Needless to say, I eagerly await a chance to chew on that information.

MAPPING FROM GANZ ET AL’S PAPER ON OKANOGAN DEER-COUGAR-WOLF INTERACTIONS OVERLAYS MULE DEER GPS LOCATIONS (BLUE) WITH BURN SCARS (ORANGES), AND FOR THE SAME AREA, WOLF PACK HEXAGONS WITH PREDICTED COUGAR USAGE (DARKER = HIGHER; LIGHTER = LESS). (TAYLOR GANZ ET AL/JOURNAL OF ANIMAL ECOLOGY)

As for some other results from the hunter survey, WDFW’s management of deer “was not rated very well,” with two-thirds of deer hunters putting it in the “bottom half of the scale (35 percent fair; 28 percent poor)” and one-third in the top half (6 percent excellent, 25 percent good).

“Lower ratings were often the result of hunters’ disagreement with management decisions,” Responsive Management stated.

Some hunters want WDFW to return to a four-point minimum for Northeast Washington whitetails, while others would like later seasons better timed to the rut. Recent years have also seen antlerless opportunities sharply cut back for all user groups, even youths – but to help rebuild disease-stricken herds.

A slim plurality of hunters were more satisfied than dissatisfied (47 to 40 percent) with their 2021 deer season, which saw the lowest general season harvest of the millennium. Twenty-eight percent reported tagging out. (WDFW’s harvest report shows a 24 percent statewide success percentage.)

In a question that crosses into predator-prey research territory, the survey gave mule deer hunters three options for increasing their success and decreasing hunter density. A split season – early or late – found support from 30 percent, an Oregon-style controlled-hunt-only season 14 percent, and a mule deer-, blacktail- or whitetail-only license 10 percent. Of note, the largest cohort, 32 percent, chose none of the three ideas. Muleys are a general rifle season in Eastern Washington, with a three-point minimum everywhere .

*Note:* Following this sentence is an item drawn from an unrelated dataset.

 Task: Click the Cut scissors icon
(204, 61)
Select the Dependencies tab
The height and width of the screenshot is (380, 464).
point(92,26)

The survey also provided a glimpse of long-term trends, though Responsive Management advised the results “should be interpreted cautiously” due to a pair of methodology changes that included use of an online survey in addition to telephone, as used in 2007 and 2014.

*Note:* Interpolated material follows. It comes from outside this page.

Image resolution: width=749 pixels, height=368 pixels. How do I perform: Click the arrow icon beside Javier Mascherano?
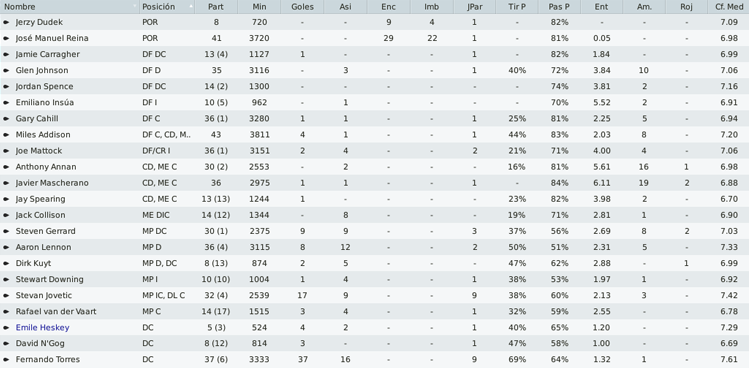click(6, 183)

Where the 2014 survey saw 56 percent of hunters “very satisfied” coming out of the 2013 season (overall success rate: 28 percent), the latest found 18 percent of online and 44 percent of telephone surveyees rated 2021’s hunt that highly. Where 18 percent were “somewhat satisfied” in 2014, 29 percent of online and 31 percent of telephone respondents were in 2022. And where 11 percent were “very dissatisfied” eight years ago, 21 and 20 percent, respectively, were this year.

The survey did record slight shifts over time in terms of weapons type used, with rifle declining from 80 percent in 2007 to 78 in both 2014 and 2022, archery growing from 16 to 18 to 19 percent and muzzleloader also increasing from 8 to 11 to 12 percent. Shotgun use has also ticked up, from 5 percent in 2007 to 6 percent in both 2014 and 2022.

And while the combination of phone and online surveying makes comparing 2022 to 2007 and 2014 reports difficult, in general, the proportion of hunters who rate WDFW deer management as good has declined from 2007, while those giving the agency a fair rating has increased.

“WDFW staff are reviewing these results, similarly to the other survey (of state residents on hunting). We intend to use the results of this survey to inform some sections of the game management plans, where applicable,” stated agency spokeswoman Samantha Montgomery.

And that, on a Friday afternoon that I probably should have been doing Other Work after having skipped out to go coho fishing this morning, is going to have to be all I say about that.